Stored data
****

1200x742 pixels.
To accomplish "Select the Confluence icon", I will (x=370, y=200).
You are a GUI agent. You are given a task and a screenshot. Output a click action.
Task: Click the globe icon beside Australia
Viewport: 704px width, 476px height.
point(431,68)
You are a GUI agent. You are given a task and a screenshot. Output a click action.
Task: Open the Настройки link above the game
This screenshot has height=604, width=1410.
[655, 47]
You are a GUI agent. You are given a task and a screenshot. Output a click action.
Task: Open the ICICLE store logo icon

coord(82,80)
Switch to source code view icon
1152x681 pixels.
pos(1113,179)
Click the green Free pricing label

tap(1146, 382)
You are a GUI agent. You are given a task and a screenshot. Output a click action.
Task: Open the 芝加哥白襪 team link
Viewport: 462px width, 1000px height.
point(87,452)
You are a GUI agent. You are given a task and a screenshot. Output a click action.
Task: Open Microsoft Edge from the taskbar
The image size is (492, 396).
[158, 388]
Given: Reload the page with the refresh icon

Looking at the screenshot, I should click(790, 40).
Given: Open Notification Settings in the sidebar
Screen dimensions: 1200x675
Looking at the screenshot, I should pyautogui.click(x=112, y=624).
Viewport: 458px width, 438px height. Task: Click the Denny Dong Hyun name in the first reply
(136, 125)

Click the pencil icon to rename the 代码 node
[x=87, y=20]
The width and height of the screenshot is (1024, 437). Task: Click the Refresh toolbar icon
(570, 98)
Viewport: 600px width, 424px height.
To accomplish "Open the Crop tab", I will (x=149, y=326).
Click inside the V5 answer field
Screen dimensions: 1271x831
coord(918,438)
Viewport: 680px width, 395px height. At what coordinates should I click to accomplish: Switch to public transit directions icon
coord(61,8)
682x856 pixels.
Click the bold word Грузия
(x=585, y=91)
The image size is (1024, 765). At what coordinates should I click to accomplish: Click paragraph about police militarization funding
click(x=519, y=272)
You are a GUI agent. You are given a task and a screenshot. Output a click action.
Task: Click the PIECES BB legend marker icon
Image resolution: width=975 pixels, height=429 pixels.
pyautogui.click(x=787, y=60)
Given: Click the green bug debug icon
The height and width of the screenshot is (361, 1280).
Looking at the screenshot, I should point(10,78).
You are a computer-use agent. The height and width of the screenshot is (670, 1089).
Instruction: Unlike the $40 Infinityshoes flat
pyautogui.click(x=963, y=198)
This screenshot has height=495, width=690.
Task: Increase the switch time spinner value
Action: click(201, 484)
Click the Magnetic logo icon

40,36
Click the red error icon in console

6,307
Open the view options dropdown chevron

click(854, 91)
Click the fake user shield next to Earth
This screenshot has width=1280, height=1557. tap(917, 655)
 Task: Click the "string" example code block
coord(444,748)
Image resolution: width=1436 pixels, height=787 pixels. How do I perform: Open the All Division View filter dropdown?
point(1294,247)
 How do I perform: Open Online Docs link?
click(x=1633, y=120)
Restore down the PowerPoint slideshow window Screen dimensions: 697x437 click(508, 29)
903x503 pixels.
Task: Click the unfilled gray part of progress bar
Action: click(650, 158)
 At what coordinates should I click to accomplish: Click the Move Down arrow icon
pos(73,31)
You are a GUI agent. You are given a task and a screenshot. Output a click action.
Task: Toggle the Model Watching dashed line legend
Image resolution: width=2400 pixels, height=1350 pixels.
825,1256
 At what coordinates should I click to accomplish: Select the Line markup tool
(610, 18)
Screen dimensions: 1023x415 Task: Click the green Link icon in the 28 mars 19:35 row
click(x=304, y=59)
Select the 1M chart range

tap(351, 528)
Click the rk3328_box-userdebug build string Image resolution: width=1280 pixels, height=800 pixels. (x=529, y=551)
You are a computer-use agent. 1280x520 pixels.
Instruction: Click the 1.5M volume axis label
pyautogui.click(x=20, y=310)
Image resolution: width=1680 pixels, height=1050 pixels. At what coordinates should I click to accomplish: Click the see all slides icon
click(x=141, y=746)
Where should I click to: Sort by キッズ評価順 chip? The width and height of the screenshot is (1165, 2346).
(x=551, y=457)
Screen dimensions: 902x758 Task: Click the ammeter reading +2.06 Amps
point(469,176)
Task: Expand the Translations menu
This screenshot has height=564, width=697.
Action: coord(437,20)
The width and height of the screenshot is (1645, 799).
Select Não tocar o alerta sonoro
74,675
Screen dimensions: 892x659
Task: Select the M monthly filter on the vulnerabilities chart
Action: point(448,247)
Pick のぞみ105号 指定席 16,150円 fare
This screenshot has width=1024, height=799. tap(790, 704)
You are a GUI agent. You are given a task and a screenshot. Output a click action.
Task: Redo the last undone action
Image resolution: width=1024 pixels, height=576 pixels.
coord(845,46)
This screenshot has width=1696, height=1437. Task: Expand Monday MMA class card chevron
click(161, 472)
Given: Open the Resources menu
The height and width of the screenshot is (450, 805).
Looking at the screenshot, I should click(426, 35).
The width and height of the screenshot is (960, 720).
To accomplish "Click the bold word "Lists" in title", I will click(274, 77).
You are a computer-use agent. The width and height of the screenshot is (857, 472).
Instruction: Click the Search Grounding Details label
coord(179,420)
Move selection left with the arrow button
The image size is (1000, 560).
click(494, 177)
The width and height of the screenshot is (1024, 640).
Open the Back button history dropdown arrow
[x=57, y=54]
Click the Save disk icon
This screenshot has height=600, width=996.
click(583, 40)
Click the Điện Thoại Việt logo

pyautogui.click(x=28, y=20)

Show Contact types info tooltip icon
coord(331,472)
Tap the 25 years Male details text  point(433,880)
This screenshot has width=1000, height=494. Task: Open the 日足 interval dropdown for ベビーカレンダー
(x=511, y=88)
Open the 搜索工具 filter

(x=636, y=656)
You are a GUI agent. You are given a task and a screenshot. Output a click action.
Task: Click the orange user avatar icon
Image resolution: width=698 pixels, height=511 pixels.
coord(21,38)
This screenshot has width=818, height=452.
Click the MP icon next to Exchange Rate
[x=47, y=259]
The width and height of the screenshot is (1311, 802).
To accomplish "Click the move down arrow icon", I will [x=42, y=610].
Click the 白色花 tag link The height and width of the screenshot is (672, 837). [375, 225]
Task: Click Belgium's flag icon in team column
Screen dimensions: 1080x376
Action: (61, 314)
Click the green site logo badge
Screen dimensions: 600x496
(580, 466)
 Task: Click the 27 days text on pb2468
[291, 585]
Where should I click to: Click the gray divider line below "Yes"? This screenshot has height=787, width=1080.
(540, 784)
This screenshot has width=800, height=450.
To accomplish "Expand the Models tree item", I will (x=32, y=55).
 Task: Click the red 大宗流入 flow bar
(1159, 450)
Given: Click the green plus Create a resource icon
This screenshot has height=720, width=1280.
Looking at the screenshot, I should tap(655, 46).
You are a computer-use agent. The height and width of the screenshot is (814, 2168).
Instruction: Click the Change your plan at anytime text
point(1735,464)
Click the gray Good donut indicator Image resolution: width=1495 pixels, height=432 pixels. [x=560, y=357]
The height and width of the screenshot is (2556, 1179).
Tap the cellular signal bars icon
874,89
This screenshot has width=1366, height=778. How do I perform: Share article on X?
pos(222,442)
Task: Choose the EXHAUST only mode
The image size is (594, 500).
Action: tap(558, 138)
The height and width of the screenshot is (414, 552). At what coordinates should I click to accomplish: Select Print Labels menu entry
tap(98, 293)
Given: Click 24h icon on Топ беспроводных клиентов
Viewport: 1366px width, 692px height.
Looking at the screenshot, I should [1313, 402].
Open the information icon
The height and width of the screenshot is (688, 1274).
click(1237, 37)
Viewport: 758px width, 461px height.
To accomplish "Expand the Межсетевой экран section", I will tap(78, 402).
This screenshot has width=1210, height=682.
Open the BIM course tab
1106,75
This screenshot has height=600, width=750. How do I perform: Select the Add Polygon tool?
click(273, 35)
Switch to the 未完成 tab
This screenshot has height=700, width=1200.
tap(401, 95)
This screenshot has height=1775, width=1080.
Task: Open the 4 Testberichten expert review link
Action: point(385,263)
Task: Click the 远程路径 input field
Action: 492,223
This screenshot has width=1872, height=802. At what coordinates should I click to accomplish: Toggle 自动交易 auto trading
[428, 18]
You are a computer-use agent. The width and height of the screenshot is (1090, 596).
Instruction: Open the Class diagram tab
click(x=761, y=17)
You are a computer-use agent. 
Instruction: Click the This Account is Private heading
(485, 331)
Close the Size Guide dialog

****

*Activity*:
Only the lines from the one containing "Given: Click the green plus" through the final line of the records above should be printed, exactly as they stand.

*Output for this exercise*:
Given: Click the green plus Create a resource icon
This screenshot has height=720, width=1280.
Looking at the screenshot, I should tap(655, 46).
You are a computer-use agent. The height and width of the screenshot is (814, 2168).
Instruction: Click the Change your plan at anytime text
point(1735,464)
Click the gray Good donut indicator Image resolution: width=1495 pixels, height=432 pixels. [x=560, y=357]
The height and width of the screenshot is (2556, 1179).
Tap the cellular signal bars icon
874,89
This screenshot has width=1366, height=778. How do I perform: Share article on X?
pos(222,442)
Task: Choose the EXHAUST only mode
The image size is (594, 500).
Action: tap(558, 138)
The height and width of the screenshot is (414, 552). At what coordinates should I click to accomplish: Select Print Labels menu entry
tap(98, 293)
Given: Click 24h icon on Топ беспроводных клиентов
Viewport: 1366px width, 692px height.
Looking at the screenshot, I should [1313, 402].
Open the information icon
The height and width of the screenshot is (688, 1274).
click(1237, 37)
Viewport: 758px width, 461px height.
To accomplish "Expand the Межсетевой экран section", I will tap(78, 402).
This screenshot has width=1210, height=682.
Open the BIM course tab
1106,75
This screenshot has height=600, width=750. How do I perform: Select the Add Polygon tool?
click(273, 35)
Switch to the 未完成 tab
This screenshot has height=700, width=1200.
tap(401, 95)
This screenshot has height=1775, width=1080.
Task: Open the 4 Testberichten expert review link
Action: point(385,263)
Task: Click the 远程路径 input field
Action: 492,223
This screenshot has width=1872, height=802. At what coordinates should I click to accomplish: Toggle 自动交易 auto trading
[428, 18]
You are a computer-use agent. The width and height of the screenshot is (1090, 596).
Instruction: Open the Class diagram tab
click(x=761, y=17)
You are a computer-use agent. 
Instruction: Click the This Account is Private heading
(485, 331)
Close the Size Guide dialog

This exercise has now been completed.